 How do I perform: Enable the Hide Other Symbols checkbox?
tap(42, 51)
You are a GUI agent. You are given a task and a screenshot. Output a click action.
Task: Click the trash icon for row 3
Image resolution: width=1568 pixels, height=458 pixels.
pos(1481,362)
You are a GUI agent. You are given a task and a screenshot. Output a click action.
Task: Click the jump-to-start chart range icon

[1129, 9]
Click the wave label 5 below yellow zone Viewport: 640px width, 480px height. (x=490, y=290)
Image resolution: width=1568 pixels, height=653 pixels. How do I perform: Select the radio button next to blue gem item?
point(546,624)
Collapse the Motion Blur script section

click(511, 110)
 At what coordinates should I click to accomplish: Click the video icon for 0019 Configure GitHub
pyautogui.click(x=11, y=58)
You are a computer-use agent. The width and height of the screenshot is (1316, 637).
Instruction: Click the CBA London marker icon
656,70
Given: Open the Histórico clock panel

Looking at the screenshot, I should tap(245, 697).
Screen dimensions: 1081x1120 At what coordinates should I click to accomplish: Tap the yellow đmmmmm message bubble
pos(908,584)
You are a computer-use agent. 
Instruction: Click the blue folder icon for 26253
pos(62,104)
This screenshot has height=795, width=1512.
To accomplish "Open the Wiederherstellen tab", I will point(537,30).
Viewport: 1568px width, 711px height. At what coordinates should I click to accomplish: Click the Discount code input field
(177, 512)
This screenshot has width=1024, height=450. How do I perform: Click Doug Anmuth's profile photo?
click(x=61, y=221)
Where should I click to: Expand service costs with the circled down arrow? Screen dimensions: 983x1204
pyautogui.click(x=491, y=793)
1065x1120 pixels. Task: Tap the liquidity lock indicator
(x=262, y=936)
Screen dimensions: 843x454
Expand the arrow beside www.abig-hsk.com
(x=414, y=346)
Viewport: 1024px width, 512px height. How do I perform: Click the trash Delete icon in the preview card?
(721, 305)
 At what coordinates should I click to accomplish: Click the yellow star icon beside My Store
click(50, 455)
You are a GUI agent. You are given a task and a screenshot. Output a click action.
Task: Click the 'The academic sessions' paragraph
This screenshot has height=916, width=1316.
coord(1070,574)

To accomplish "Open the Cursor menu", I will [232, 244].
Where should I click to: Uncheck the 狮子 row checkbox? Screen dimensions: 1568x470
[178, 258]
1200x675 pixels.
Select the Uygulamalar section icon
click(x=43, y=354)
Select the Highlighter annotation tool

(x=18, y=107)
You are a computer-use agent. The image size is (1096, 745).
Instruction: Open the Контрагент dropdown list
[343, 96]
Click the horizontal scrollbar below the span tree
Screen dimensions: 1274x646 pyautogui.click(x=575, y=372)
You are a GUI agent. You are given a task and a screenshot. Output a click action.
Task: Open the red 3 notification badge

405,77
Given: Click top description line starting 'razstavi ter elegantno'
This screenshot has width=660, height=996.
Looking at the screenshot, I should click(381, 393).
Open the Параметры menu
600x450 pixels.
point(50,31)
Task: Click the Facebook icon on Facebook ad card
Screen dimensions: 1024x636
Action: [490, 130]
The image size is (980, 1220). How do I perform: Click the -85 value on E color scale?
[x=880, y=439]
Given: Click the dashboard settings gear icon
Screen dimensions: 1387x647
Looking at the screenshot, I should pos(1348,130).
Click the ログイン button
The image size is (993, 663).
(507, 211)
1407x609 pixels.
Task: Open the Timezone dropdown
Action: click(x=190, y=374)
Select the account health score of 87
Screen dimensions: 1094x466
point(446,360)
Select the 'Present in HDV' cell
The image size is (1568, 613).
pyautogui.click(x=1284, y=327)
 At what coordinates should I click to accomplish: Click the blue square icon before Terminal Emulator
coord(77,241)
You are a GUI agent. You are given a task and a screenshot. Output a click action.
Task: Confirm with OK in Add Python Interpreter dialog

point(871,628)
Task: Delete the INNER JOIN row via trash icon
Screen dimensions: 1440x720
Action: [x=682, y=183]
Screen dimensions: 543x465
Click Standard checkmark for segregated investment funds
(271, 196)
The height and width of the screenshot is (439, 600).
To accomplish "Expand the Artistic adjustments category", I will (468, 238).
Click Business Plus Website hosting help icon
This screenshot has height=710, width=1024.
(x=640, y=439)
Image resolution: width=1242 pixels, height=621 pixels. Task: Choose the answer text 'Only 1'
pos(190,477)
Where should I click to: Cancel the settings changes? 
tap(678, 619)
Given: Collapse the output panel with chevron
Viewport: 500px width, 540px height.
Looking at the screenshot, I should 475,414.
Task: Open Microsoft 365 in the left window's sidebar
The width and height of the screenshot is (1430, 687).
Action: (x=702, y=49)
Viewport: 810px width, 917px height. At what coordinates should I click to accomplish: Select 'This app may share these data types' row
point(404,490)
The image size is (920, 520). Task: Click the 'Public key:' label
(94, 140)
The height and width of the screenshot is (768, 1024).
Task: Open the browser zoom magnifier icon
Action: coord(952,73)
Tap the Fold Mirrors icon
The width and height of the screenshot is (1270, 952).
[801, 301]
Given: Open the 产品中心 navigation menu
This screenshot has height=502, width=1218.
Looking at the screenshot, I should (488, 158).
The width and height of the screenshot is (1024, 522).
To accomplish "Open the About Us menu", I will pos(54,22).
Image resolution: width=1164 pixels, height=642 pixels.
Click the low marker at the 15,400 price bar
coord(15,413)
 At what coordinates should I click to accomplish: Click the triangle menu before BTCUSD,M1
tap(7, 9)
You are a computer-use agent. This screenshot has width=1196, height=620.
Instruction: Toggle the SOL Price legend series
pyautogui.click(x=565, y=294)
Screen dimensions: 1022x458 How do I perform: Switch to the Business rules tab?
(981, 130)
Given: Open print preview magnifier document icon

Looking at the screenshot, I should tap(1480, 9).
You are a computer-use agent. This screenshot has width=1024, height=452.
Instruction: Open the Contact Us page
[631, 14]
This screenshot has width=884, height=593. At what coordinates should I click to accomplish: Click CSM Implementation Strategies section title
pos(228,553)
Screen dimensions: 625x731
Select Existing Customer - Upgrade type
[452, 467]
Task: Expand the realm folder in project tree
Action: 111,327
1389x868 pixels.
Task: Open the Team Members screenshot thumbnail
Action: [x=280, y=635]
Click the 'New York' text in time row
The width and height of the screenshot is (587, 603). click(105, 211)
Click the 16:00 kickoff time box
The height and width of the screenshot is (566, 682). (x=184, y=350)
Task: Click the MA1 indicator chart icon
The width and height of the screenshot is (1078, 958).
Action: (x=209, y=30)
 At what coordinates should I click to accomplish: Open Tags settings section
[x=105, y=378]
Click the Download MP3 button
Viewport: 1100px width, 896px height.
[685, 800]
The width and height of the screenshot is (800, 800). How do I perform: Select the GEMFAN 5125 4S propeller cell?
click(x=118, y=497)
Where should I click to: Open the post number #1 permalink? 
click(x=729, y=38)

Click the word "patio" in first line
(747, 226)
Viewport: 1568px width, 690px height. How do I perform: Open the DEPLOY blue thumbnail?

TASK OBJECTIVE:
Look through the material above and print exactly the lines from the one containing "Open the Параметры menu" to the one containing "Given: Click the dashboard settings gear icon", both included, and nothing more.

SOLUTION TO THIS EXERCISE:
Open the Параметры menu
600x450 pixels.
point(50,31)
Task: Click the Facebook icon on Facebook ad card
Screen dimensions: 1024x636
Action: [490, 130]
The image size is (980, 1220). How do I perform: Click the -85 value on E color scale?
[x=880, y=439]
Given: Click the dashboard settings gear icon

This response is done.